While working harvest at Chateau Les Conseillans in Bordeaux he met his future wife Francoise Latournerie who was working there as a lab technician. Maclean returned to Chile where the couple married in 1964. A year later, Maclean decided to pursue opportunities in the rapidly growing U.S. wine industry and took out an advertisement seeking employment in Wines & Vines magazine in 1965 through which he was contacted by the owner of Meier’s Wine Cellars in Cincinnati, Ohio. Maclean accepted the position of technical director for the winery that produced wines made with hybrid grapes.
A 1970 article in Wines & Vines profiled Maclean’s work setting up what was then the first continuous fermentation system in the United States. Following the death of the winery’s owner in 1974, the company was sold to a distiller that shifted its focus to the production of sweet berry wines.

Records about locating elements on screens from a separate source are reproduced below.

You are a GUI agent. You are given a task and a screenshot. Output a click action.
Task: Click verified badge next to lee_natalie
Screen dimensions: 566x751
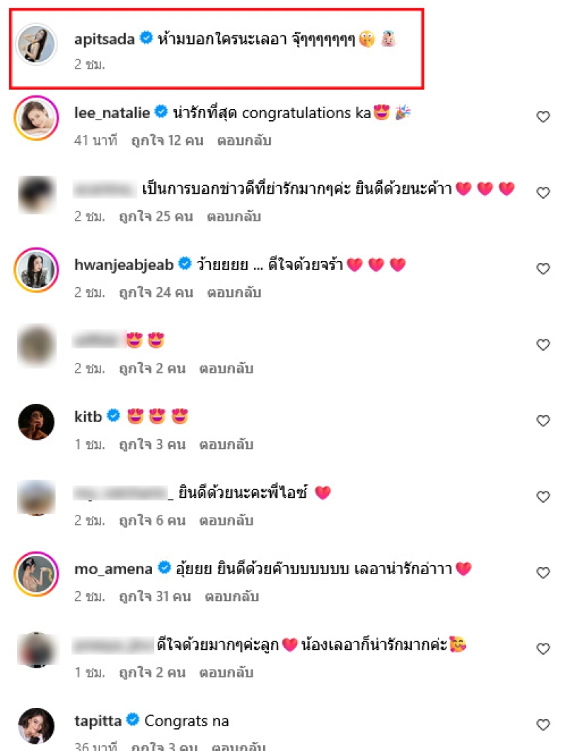coord(161,112)
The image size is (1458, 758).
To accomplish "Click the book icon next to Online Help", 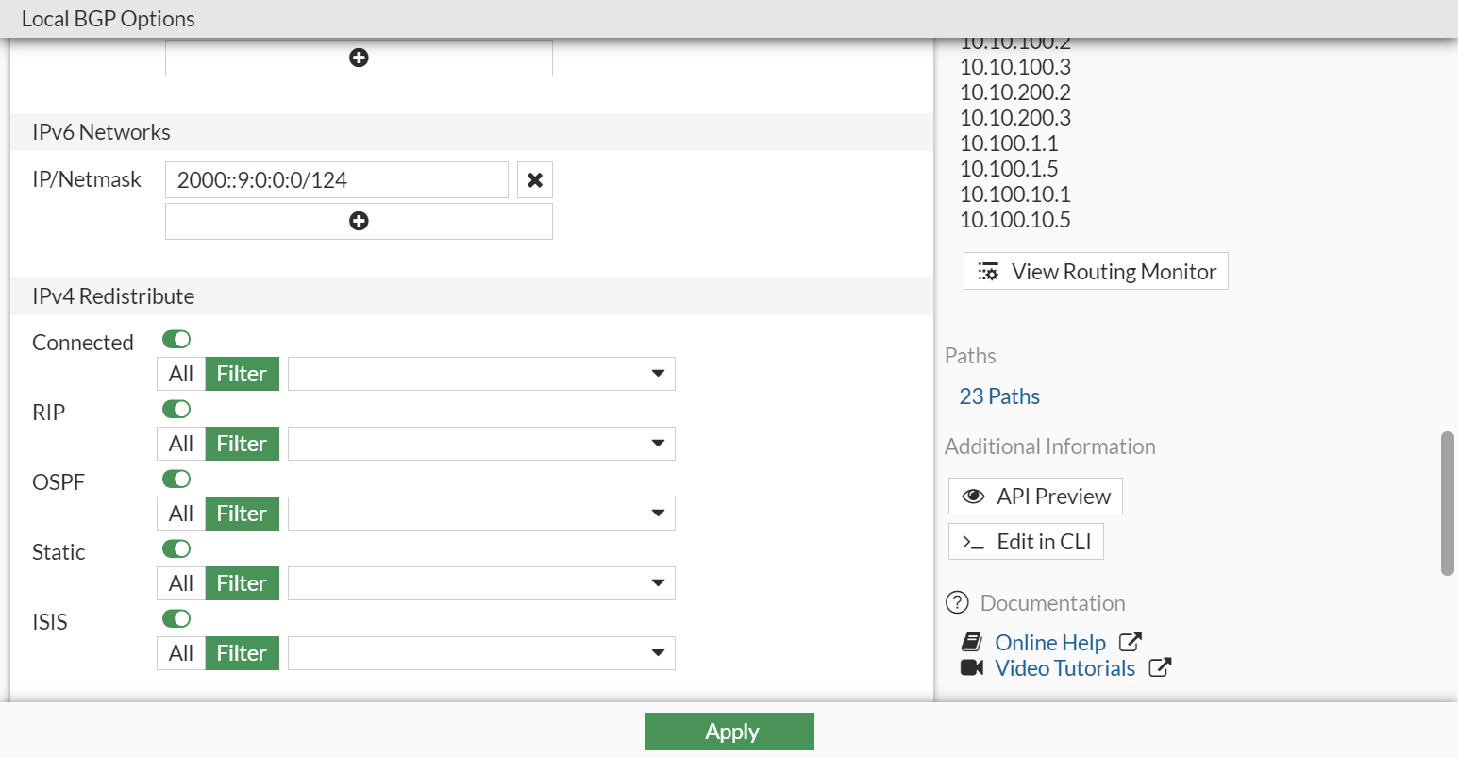I will coord(972,641).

Maclean, wanting to work with vinifera vines, then moved to Napa Valley where he had a contract to develop a vineyard and was bemused to discover the widespread use of the AXR rootstock. Drawing on his own experience and research that had been published in France, Maclean sought to dissuade his new colleagues in California from using AXR because it was susceptible to phylloxera. Those warnings fell on deaf ears, however, and Maclean instead focused on building his own rootstock business that he founded in 1981 with Frank Emmolo.
Emmolo recalled the partnership began when Maclean needed help digging out his first nursery. “He was like a brother and we got along real well,” Emmolo said. “Galo was a hard-working man. He was a good partner. Ihad a lot of respect for him. I learned a lot from Galo because he always had different and good ideas. We always remained as good friends. I will miss him.”
After working with Emmolo for nearly a decade the two parted amicably and Maclean established his own rootstock nursery. The company was supplied from a mother-block vineyard that he had planted in 1984 on a property off of Cuttings Wharf Road in Carneros where he also lived with his wife and family. Francoise Maclean also stayed active in the wine industry while raising a family, working as the lab supervisor at Robert Mondavi Winery and then Opus One where she often had to act as translator between American and French executives and winemakers.
The Maclean’s rootstock nursery soon grew to encompass another vineyard property in Vacaville, Calif., and Maclean would go on to supply grafted vines and well-rooted rootstocks to vineyard and winery clients in Napa, Sonoma, Lake, Monterey, Santa Clara, San Luis Obispo counties and other parts of California and Chile. Maclean was often quoted in Wines & Vines and was the subject of an article published in 1987 and a longer piece on Maclean was featured on the cover of the December 1994 issue of the magazine.
In 1989, after a year of intensive research California’s official “Phylloxera Task Force” declared that AXR was not resistant to phylloxera and issued an advisory that growers discontinue their use of the roostock. Following the announcement, Maclean ruefully said to his wife “It’s about time, better late than never.”
Maclean had strong opinions on matching the right rootstock to variety and terroir, as well as the boundaries of appellations and general viticulture and winemaking. These opinions often ran counter to the marketing efforts and conventional thinking in the industry at the time.
Ahead of the times in his advocacy of balanced viticulture, Maclean was an early and vocal critic of too vigorous canopies that he said did not indicate healthier vines or produce better wines. Maclean even put a bumper sticker on his compact Toyota truck that read: “Small vines make better wines.”
At the age of 77, Maclean retired and sold the Vacaville property to the French rootstock firm Mercier. After spending a portion of their retirement in Monterey County, the Macleans returned to their Carneros property in 2015.
Maclean is survived by his wife of 57 years Francoise as well as his daughter Isabelle; daughter Cecile; son Ian and his wife Jerilyn Maclean; daughter Christine and her husband Andrew Adams and six grandchildren.